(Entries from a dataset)
■ ■ ■ ■ ■ ■ ■
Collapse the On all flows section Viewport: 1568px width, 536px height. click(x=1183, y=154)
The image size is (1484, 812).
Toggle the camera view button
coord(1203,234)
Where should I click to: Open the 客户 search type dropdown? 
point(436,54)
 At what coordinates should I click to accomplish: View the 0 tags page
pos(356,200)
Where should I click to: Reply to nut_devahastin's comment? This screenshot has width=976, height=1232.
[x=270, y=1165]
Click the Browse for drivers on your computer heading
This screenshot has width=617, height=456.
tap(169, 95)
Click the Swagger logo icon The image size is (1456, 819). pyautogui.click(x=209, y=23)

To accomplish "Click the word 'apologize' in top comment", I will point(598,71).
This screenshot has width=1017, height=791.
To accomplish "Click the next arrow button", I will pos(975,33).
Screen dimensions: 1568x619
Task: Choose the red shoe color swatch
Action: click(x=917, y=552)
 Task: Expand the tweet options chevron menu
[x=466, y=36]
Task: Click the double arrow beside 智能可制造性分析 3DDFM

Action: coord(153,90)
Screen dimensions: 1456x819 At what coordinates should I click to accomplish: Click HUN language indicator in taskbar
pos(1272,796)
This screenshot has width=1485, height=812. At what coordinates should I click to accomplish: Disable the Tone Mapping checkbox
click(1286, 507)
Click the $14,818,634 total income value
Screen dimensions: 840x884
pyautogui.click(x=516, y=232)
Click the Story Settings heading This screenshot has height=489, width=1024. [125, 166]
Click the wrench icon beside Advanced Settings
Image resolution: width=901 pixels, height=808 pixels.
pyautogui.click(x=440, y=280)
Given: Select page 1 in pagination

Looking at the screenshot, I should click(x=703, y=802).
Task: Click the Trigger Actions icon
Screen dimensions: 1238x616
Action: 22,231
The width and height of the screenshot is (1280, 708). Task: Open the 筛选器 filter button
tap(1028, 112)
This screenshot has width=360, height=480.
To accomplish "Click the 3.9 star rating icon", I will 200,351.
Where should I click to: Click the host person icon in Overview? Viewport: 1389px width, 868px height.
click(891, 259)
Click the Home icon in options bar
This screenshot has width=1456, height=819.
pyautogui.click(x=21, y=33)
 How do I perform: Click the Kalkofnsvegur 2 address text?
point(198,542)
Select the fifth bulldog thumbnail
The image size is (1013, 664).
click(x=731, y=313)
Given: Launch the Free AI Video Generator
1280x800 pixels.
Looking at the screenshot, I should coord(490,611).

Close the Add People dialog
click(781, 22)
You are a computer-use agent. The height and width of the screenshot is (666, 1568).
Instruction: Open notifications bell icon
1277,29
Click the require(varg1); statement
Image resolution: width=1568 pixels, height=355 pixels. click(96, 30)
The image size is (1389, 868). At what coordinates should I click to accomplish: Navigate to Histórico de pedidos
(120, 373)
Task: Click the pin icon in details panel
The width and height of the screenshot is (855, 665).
■ ■ ■ ■ ■ ■ ■
GOAL >>
Rewrite the material above, replacing every "heading" with "title" and leaving everything else unchanged.

THE RESPONSE >>
Collapse the On all flows section Viewport: 1568px width, 536px height. click(x=1183, y=154)
The image size is (1484, 812).
Toggle the camera view button
coord(1203,234)
Where should I click to: Open the 客户 search type dropdown? 
point(436,54)
 At what coordinates should I click to accomplish: View the 0 tags page
pos(356,200)
Where should I click to: Reply to nut_devahastin's comment? This screenshot has width=976, height=1232.
[x=270, y=1165]
Click the Browse for drivers on your computer title
This screenshot has width=617, height=456.
tap(169, 95)
Click the Swagger logo icon The image size is (1456, 819). pyautogui.click(x=209, y=23)

To accomplish "Click the word 'apologize' in top comment", I will point(598,71).
This screenshot has width=1017, height=791.
To accomplish "Click the next arrow button", I will pos(975,33).
Screen dimensions: 1568x619
Task: Choose the red shoe color swatch
Action: click(x=917, y=552)
 Task: Expand the tweet options chevron menu
[x=466, y=36]
Task: Click the double arrow beside 智能可制造性分析 3DDFM

Action: coord(153,90)
Screen dimensions: 1456x819 At what coordinates should I click to accomplish: Click HUN language indicator in taskbar
pos(1272,796)
This screenshot has width=1485, height=812. At what coordinates should I click to accomplish: Disable the Tone Mapping checkbox
click(1286, 507)
Click the $14,818,634 total income value
Screen dimensions: 840x884
pyautogui.click(x=516, y=232)
Click the Story Settings title This screenshot has height=489, width=1024. [125, 166]
Click the wrench icon beside Advanced Settings
Image resolution: width=901 pixels, height=808 pixels.
pyautogui.click(x=440, y=280)
Given: Select page 1 in pagination

Looking at the screenshot, I should click(x=703, y=802).
Task: Click the Trigger Actions icon
Screen dimensions: 1238x616
Action: 22,231
The width and height of the screenshot is (1280, 708). Task: Open the 筛选器 filter button
tap(1028, 112)
This screenshot has width=360, height=480.
To accomplish "Click the 3.9 star rating icon", I will 200,351.
Where should I click to: Click the host person icon in Overview? Viewport: 1389px width, 868px height.
click(891, 259)
Click the Home icon in options bar
This screenshot has width=1456, height=819.
pyautogui.click(x=21, y=33)
 How do I perform: Click the Kalkofnsvegur 2 address text?
point(198,542)
Select the fifth bulldog thumbnail
The image size is (1013, 664).
click(x=731, y=313)
Given: Launch the Free AI Video Generator
1280x800 pixels.
Looking at the screenshot, I should coord(490,611).

Close the Add People dialog
click(781, 22)
You are a computer-use agent. The height and width of the screenshot is (666, 1568).
Instruction: Open notifications bell icon
1277,29
Click the require(varg1); statement
Image resolution: width=1568 pixels, height=355 pixels. click(96, 30)
The image size is (1389, 868). At what coordinates should I click to accomplish: Navigate to Histórico de pedidos
(120, 373)
Task: Click the pin icon in details panel
The width and height of the screenshot is (855, 665).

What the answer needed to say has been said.